### Given passage
- Born: 1980 (age 45–46)
- Education: City University of Hong Kong
- Years active: 2003 – Present
- Known for: New Media Art, Performance Art, Installation Art, Generative Art
- Awards: Honorary Mentions (Interactive Arts), PRIX Ars Electronica, Linz, Austria (2008); Young Artist Award, Hong Kong Arts Development Awards, Hong Kong (2008); Art Division Jury Selections (Interactive Art), Japan Media Arts Festival, Tokyo, Japan (2013); Artist of the Year (Media Arts), Hong Kong Arts Development Awards, Hong Kong (2024)
- Website: https://keithlyk.net https://dimensionplus.co/

= Keith Lam (artist) =

New media artist in Hong Kong

Keith Lam (Chinese: 林欣傑; born in 1980) is a Hong Kong new media artist. He is the co-founder and artistic director of Dimension Plus, an arts & technology team based in Hong Kong and Taiwan, dedicated to the creation and curation of artistic and technological projects.

Lam presented Moving Mario at the 11th Microwave International New Media Arts Festival, Hong Kong, in 2007, and was awarded Honorary Mentions in Interactive Arts at PRIX Ars Electronica, Linz, Austria, in 2008. He was the recipient of the Young Artist Award at the 3rd Hong Kong Arts Development Awards, Hong Kong, the same year. In 2013, Lam's work One Day Social Sculpture was awarded Art Division Jury Selections in Interactive Art at the 17th Japan Media Arts Festival, Tokyo, Japan. In 2024, he was awarded Artist of the Year (Media Arts) at the 18th Hong Kong Arts Development Awards, Hong Kong.

### Provided data
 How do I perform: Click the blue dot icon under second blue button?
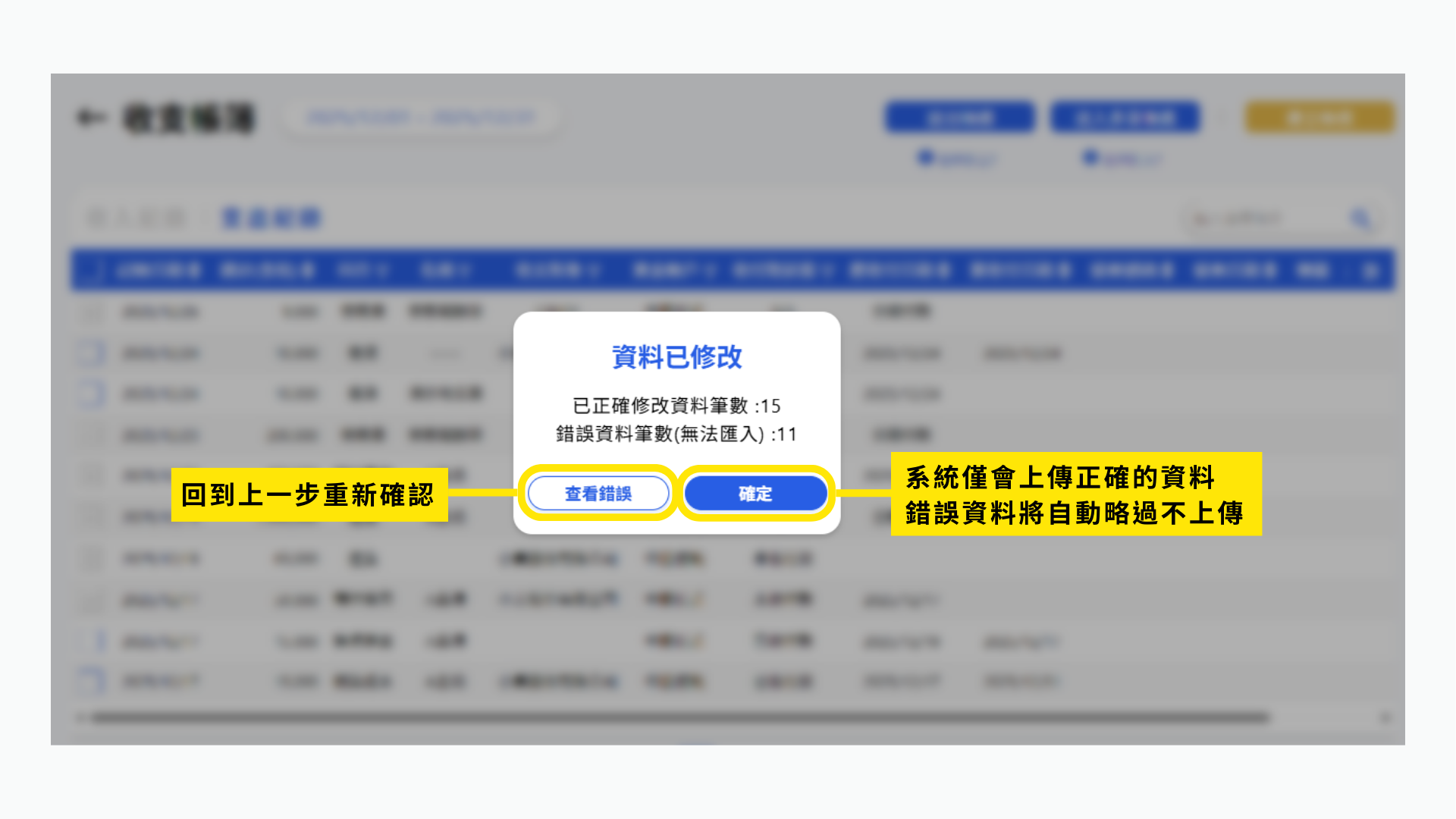(1090, 158)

### Tasks to complete
1) In the text about Keith Lam, which of his works won Art Division Jury Selections in Interactive Art at the 17th Japan Media Arts Festival?
2) Pick up the text about Keith Lam after its last sentence and keep writing it.

### In response
1) One Day Social Sculpture.

2)
== Early life and education ==
Lam received a scholarship to attend New York University in 2000 and a subsidy to further his education in New Media Arts at Hong Kong Art School. He joined the School of Creative Media at the City University of Hong Kong as a Research Assistant and was appointed as a full-time teaching staff member from 2004 to 2009. In 2005, he obtained Master of Science in Electronic Information Engineering at the same university.

Early 2009, Lam became a full-time artist and co-founded Dimension Plus with Taiwanese curator Escher Tsai. In late 2023, Dimension Plus was selected as one of the venue partners of East Kowloon Cultural Centre for the period of 2024 to 2026 in Hong Kong.

== Works ==
Lam's practice spans sculpture, installation and performance, exploring connections between technology, humanity and nature. His work often engages with sensory experience and perception, combining different artistic elements across art and technology.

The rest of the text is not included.